За всеми этими обличениями и ироническими контрастами стоит отрицание литературных шаблонов, намеченное еще в дневниках. Не такова природа, как ее описывают, не такова война, не таков Кавказ, не так выражается храбрость, не так люди любят, не так живут и думают, не так, наконец, умирают — таков нигилизм Толстого в его ранних формах. Близится самое роковое и вместе с тем неизбежное для Толстого «не то» — не таково искусство, как о нем пишут и думают.

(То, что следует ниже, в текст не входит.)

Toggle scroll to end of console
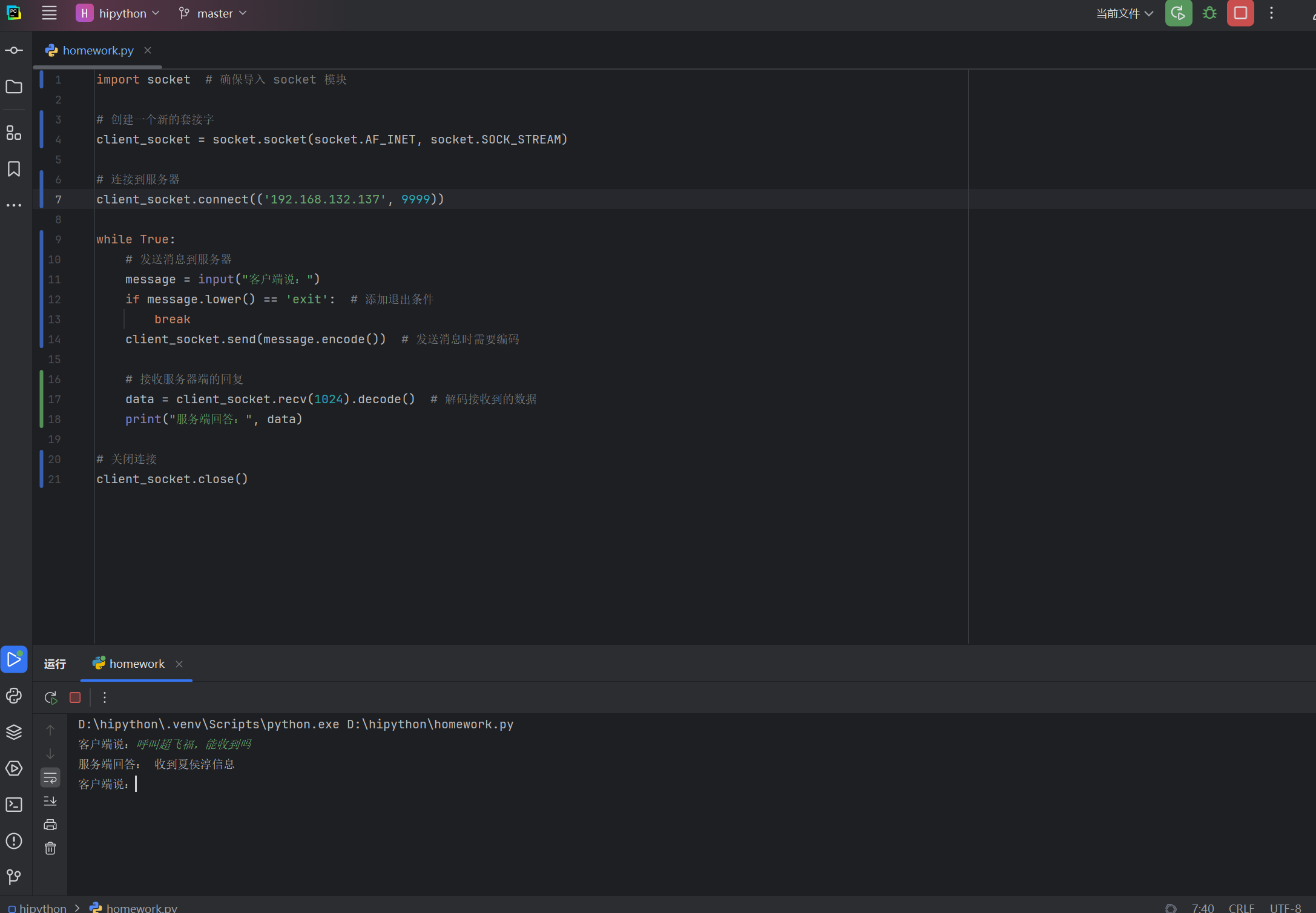Viewport: 1316px width, 913px height. click(50, 801)
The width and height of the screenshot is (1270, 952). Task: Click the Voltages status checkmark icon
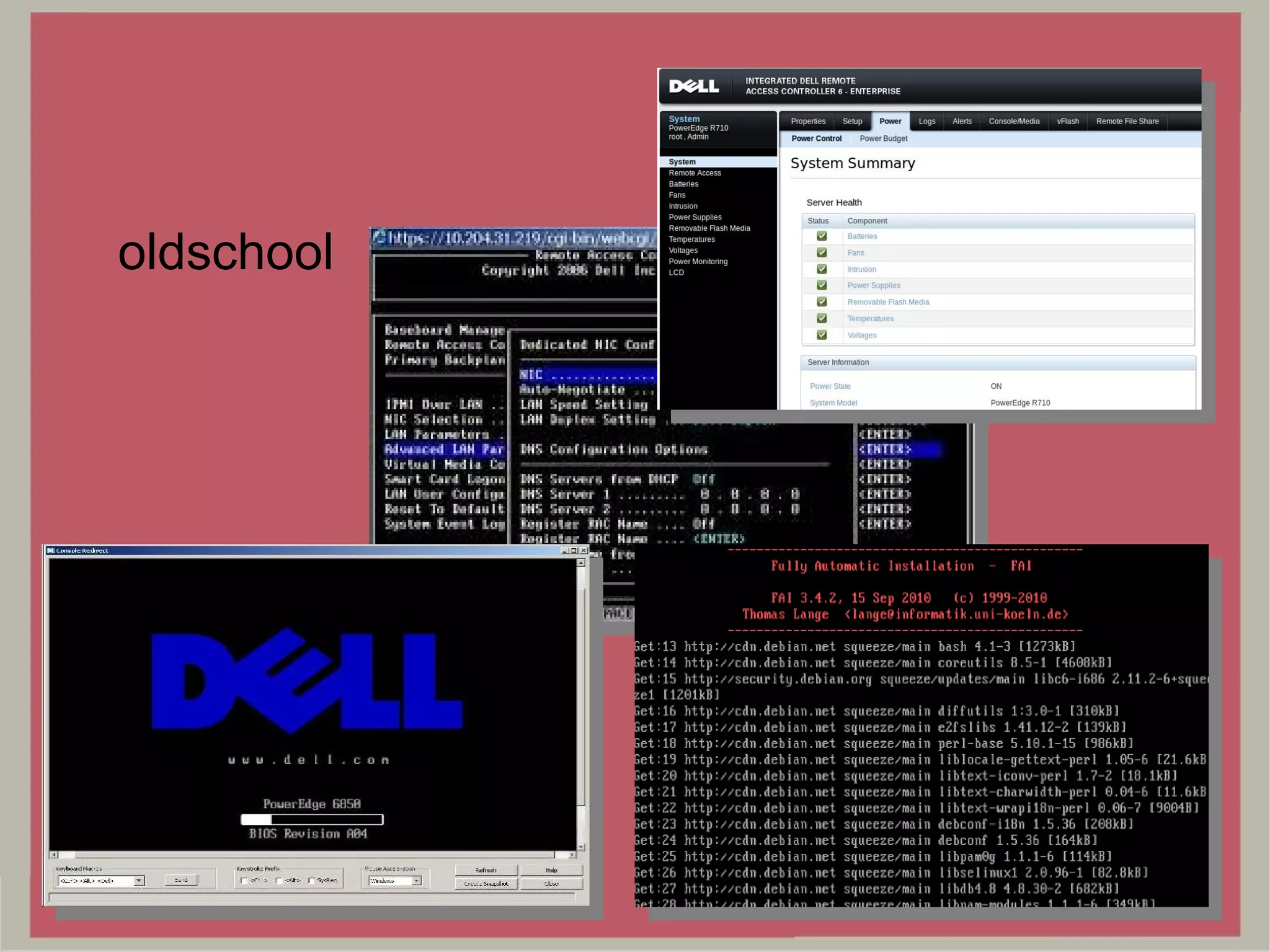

Я уже говорил, что работа над севастопольскими очерками вернула Толстого к литературе — он стал серьезно думать о писательской деятельности. Второй рассказ выходит далеко за пределы просто военного очерка — война служит здесь как будто только поводом для того, чтобы, поставив своих персонажей в такое положение, при котором они напряженно «думают», обнажить всю «диалектику души». После этого очерка Толстой уже может сложить с себя звание военного корреспондента и явиться в «Современник» писателем на равных правах с другими. Эта перемена отражается и на чтении. В период работы над Севастопольскими очерками Толстой читает подряд несколько дней Теккерея (в подлиннике) — Henry Esmond, Vanity Fair, Pendennis; Бальзака — Le lys dans la vallde. Вероятно, еще раньше Толстой познакомился и со Стендалем, на влияние которого потом сам указывал. В письме к жене 1883 г. он пишет: «Читаю Stendhara: Rouge et Noir. Лет 40 тому назад я читал это, и ничего не помню, кроме моего отношения к автору: симпатия за смелость, родственность, но неудовлетворенность»[285]. Судя по словам Толстого, сказанным в 1901 г. Полю Буайе, Толстой читал Стендаля еще до Кавказа. Однако, в дневниках 1847-52 гг. о Стендале нет ни одного упоминания. В Севастопольских очерках следы знакомства со Стендалем (Chartreuse de Parme) несомненны. Сцена, например, с трупом резко напоминает одно место в романе Стендаля — когда Фабриций натыкается на обезображенный труп солдата и, по предложению маркитантки, трясет его за руку[286]. Но сравнительно скромный метод Стендаля получил в руках Толстого совсем другой характер, вступив в соединение с обличением и проповедью.